Transformation of the industry is still imperative, but the controversy surrounding the sorry saga of the Gold Fields black economic empowerment (BEE) deal, in which a stake in the company for ANC chairperson Baleka Mbete was increased from R2.2‑million to R28.6‑million, has not allayed fears that empowerment remains a tool for political jockeying and the enrichment of an elite few.
This year Shabangu`s department received a qualified audit, and it continues to struggle to recruit and retain technically skilled staff.
Nationalisation may be off the table but policy uncertainty still haunts the sector. This was aggravated by moves such as Shabangu`s threat to “review” Anglo American`s entire portfolio of mining rights after Anglo American Platinum announced it was considering restructuring its Rustenburg operations and retrenching thousands of workers.
The step has, for now, saved jobs as retrenchments will be roughly 7 000 rather than the 14 000 first planned. But there is no certainty that more will not come as the platinum sector battles with profitability and Shabangu`s position has left a bitter taste in industry`s mouth.

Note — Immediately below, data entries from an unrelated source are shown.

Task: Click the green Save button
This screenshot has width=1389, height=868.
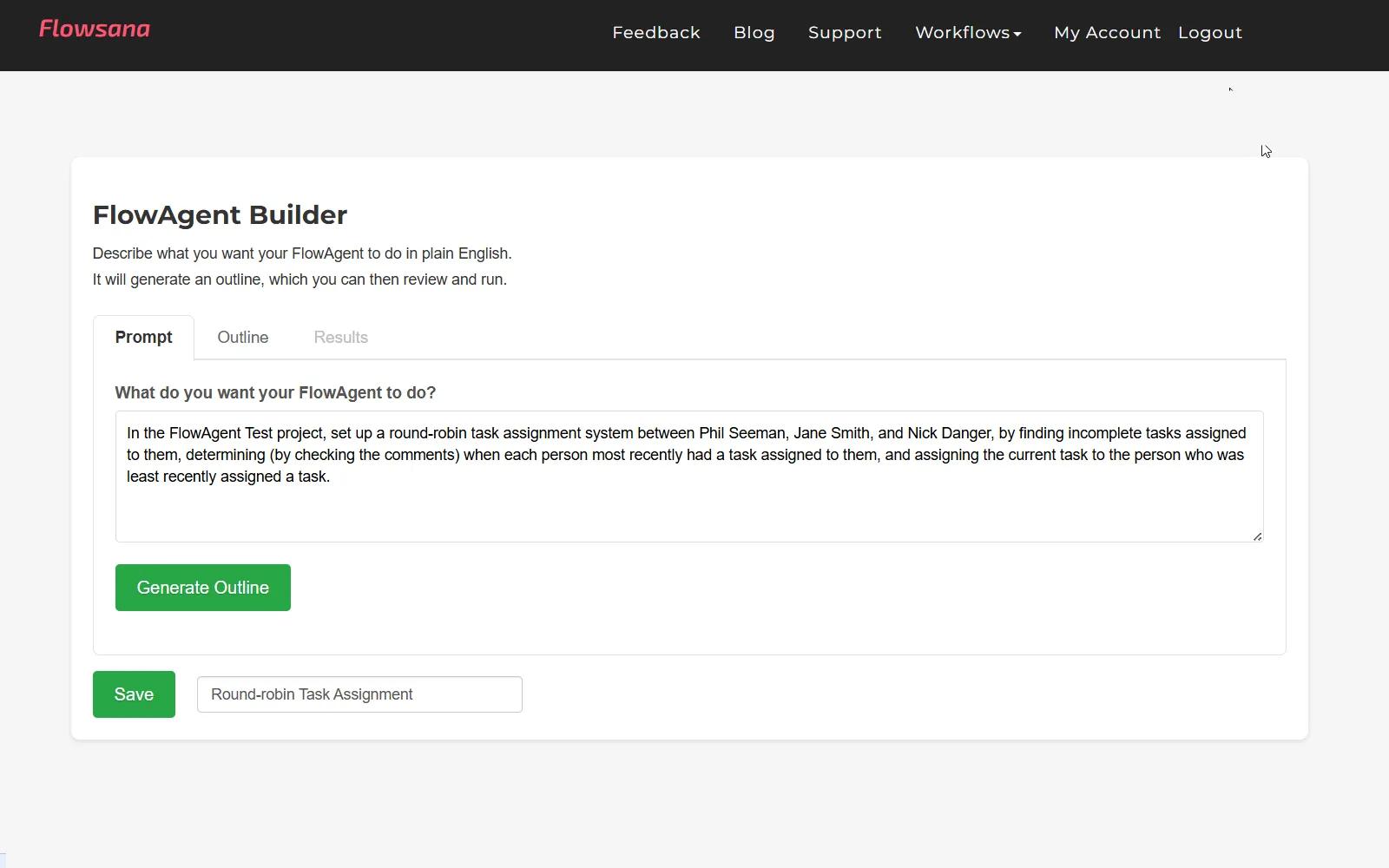Action: point(134,694)
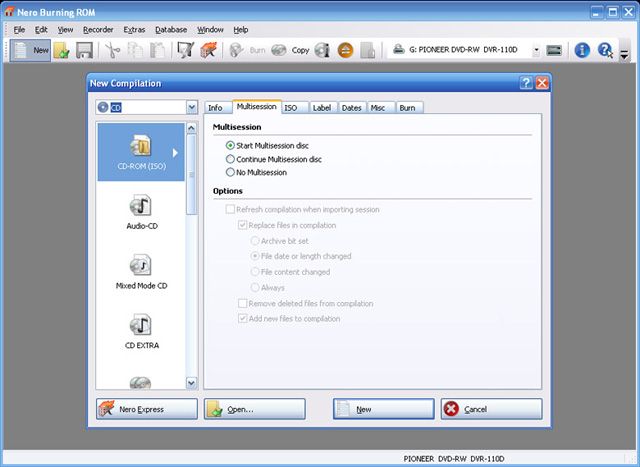This screenshot has width=640, height=467.
Task: Switch to the ISO tab
Action: (290, 107)
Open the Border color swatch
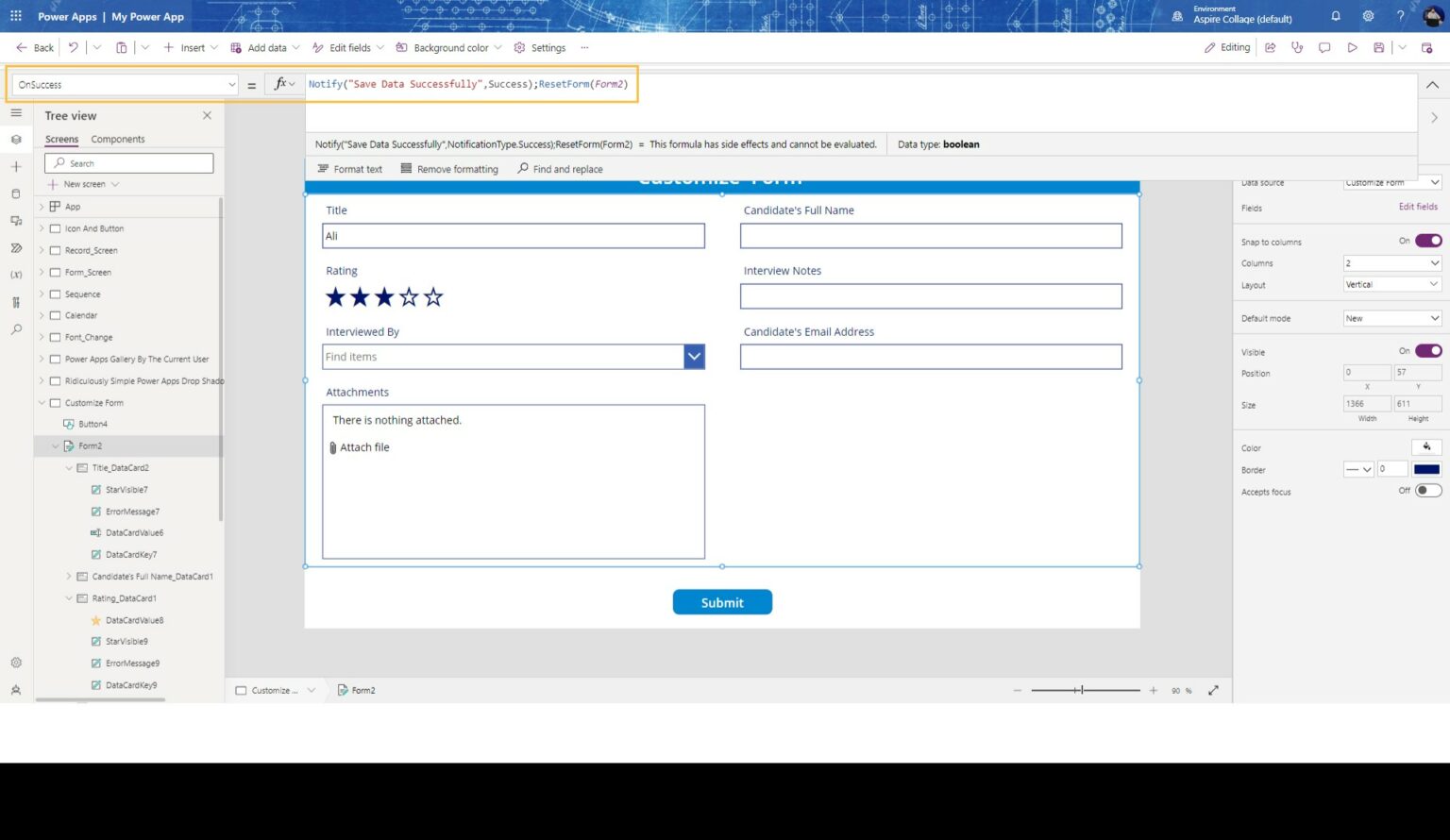This screenshot has width=1450, height=840. [x=1426, y=469]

Although her department finally did produce the promised legislative amendments through the Mineral and Petroleum Resources Development Amendment Bill, it has been criticised for causing more harm than good if passed in its current form. It places enormous discretionary power in the hands of the minister, and proposals for a free-carry interest for the state (meaning the state will receive a stake in a new oil ventures), as well as BEE requirements in oil projects, could halt the development of an nascent local oil industry altogether.
The Marikana crisis, a perfect storm of failings by the government and the mining industry, cannot be laid at her feet. But she has not been seen to lead efforts to address problems in the industry. Indeed, this year has been marked instead by the growing trust deficit between the industry and the government.
The leadership of the framework agreement for a sustainable mining industry has fallen to Deputy President Kgalema Motlanthe, and the jury is still out on the issue of whether this entity will bring meaningful change to the sector.